Our data are clearly not without limitation however; safety data are incomplete, the study was retrospective, and bendamustine-rituximab was unable to be included as a comparator. However, prospectively recruiting elderly and highly comorbid patient populations for clinical trials is extremely challenging, and such patients are rarely represented in landmark trials. Our ‘real world’ study mitigates some of the recruitment bias intrinsic to clinical trials and provides meaningful information for clinicians faced with such clinical scenarios in routine practice.

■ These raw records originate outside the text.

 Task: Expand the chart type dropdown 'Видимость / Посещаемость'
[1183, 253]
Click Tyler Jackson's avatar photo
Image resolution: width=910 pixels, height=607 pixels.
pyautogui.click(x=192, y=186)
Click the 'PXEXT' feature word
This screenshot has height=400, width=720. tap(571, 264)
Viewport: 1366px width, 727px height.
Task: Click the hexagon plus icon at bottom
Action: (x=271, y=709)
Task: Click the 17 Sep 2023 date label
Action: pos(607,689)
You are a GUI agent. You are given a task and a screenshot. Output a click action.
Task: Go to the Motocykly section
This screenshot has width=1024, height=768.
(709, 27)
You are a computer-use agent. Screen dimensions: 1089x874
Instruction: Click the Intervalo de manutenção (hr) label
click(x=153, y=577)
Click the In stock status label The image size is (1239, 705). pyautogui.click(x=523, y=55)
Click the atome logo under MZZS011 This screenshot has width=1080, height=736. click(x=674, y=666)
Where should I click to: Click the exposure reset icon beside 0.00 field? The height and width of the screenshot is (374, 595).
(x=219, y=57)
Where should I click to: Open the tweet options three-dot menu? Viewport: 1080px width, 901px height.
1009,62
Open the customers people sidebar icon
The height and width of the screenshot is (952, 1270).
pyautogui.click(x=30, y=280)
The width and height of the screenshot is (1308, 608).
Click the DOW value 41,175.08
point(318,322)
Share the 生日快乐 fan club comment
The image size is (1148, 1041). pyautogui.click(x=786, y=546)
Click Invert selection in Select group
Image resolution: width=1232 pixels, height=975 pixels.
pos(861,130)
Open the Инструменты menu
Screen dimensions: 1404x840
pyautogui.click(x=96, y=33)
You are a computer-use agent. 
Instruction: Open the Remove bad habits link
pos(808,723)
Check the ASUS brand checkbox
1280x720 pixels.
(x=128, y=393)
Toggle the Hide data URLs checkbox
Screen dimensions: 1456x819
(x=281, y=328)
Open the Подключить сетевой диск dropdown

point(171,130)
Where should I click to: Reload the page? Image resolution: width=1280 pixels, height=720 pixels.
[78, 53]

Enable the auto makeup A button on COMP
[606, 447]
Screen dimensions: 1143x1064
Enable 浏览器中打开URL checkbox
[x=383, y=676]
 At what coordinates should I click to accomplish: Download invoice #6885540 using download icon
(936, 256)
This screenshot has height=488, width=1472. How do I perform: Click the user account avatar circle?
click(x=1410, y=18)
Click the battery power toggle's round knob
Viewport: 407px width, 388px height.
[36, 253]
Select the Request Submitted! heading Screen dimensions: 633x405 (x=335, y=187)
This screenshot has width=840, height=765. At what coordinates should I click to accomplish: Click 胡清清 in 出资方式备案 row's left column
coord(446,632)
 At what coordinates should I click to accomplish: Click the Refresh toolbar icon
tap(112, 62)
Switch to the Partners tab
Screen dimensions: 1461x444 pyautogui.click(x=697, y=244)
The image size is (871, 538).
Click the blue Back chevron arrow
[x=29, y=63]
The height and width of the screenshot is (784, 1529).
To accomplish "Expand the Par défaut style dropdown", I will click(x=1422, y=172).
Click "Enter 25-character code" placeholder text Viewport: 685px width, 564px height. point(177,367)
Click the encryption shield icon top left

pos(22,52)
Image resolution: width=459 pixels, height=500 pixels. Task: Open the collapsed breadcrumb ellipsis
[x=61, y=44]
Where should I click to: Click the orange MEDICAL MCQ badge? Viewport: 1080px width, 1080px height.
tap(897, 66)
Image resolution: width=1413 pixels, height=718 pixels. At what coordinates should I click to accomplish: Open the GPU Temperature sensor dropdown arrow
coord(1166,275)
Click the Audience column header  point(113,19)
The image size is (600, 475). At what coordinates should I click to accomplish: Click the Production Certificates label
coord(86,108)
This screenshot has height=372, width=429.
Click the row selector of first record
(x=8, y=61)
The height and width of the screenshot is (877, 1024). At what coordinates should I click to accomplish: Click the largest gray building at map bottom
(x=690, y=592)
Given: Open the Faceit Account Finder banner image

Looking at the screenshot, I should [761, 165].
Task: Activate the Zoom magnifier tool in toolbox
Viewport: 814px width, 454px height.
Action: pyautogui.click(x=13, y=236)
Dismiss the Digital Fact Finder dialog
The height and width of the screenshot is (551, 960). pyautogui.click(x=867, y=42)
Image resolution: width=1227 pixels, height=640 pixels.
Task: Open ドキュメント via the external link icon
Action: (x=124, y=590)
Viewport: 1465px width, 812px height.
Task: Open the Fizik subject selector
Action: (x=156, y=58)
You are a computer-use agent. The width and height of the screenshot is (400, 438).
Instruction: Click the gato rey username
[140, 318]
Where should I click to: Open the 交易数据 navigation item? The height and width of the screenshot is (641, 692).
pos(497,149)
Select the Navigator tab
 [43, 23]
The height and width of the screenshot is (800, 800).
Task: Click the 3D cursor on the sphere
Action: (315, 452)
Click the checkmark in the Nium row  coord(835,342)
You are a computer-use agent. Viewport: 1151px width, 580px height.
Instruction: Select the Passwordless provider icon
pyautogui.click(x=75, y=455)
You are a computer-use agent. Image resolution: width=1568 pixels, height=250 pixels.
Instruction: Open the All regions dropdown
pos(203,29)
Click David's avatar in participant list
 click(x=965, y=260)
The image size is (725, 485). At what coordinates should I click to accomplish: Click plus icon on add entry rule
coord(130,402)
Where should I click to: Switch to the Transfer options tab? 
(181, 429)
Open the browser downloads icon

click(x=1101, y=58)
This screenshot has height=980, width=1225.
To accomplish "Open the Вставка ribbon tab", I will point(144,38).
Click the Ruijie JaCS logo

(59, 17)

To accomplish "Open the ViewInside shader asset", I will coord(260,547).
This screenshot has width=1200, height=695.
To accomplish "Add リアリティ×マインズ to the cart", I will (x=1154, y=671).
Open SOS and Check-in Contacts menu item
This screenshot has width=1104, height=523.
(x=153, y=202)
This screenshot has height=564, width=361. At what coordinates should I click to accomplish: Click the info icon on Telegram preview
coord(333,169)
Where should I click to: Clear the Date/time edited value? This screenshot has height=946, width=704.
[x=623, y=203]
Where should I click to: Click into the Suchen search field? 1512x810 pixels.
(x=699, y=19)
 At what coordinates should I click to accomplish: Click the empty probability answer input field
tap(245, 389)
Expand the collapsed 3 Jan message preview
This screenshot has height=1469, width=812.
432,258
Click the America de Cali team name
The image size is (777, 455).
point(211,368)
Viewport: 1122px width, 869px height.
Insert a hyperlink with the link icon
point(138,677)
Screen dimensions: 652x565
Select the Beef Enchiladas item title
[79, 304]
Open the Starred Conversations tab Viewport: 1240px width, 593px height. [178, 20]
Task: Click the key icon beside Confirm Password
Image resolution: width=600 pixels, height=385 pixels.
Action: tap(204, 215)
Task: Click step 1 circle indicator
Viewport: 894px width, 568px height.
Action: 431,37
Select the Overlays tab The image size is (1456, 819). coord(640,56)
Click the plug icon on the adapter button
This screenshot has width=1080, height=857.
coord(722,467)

An expanding array of novel therapeutics continues to emerge, with many demonstrating great promise in MCL16,17,18,19,20,21,22,23,24,25,26,27,28,29,30,31,32,33,34. Agents interfering with B cell receptor, Nuclear factor Kappa B(NF-kB), Mammalian target of rapamycin (mTOR) and Phosphatidylinositol-3-kinase (PI3K) signalling pathways, the epigenetic regulation of gene transcription and pro-apoptotic BH3-mimetics are the subject of active and intensive study. The success of these agents in the relapsed and refractory setting undoubtedly heralds their application to front line management. However, the cost may prove prohibitive in many settings, and accessibility will remain limited for the foreseeable future. The efficacy and toxicity of frontline novel agents in combination with standard immunochemotherapy are yet to be established as outcomes from clinical trials are eagerly awaited. Accordingly, the best use of such targeted therapies remains undefined. Therefore, immunochemotherapy cannot yet be consigned to obsolescence, and efforts to optimise its use should not be abandoned.

Our study confirms the safety and tolerability of frontline cytarabine-based regimens in selected older MCL patients, suggesting these options should be strongly considered by physicians contemplating therapeutic decisions in this population.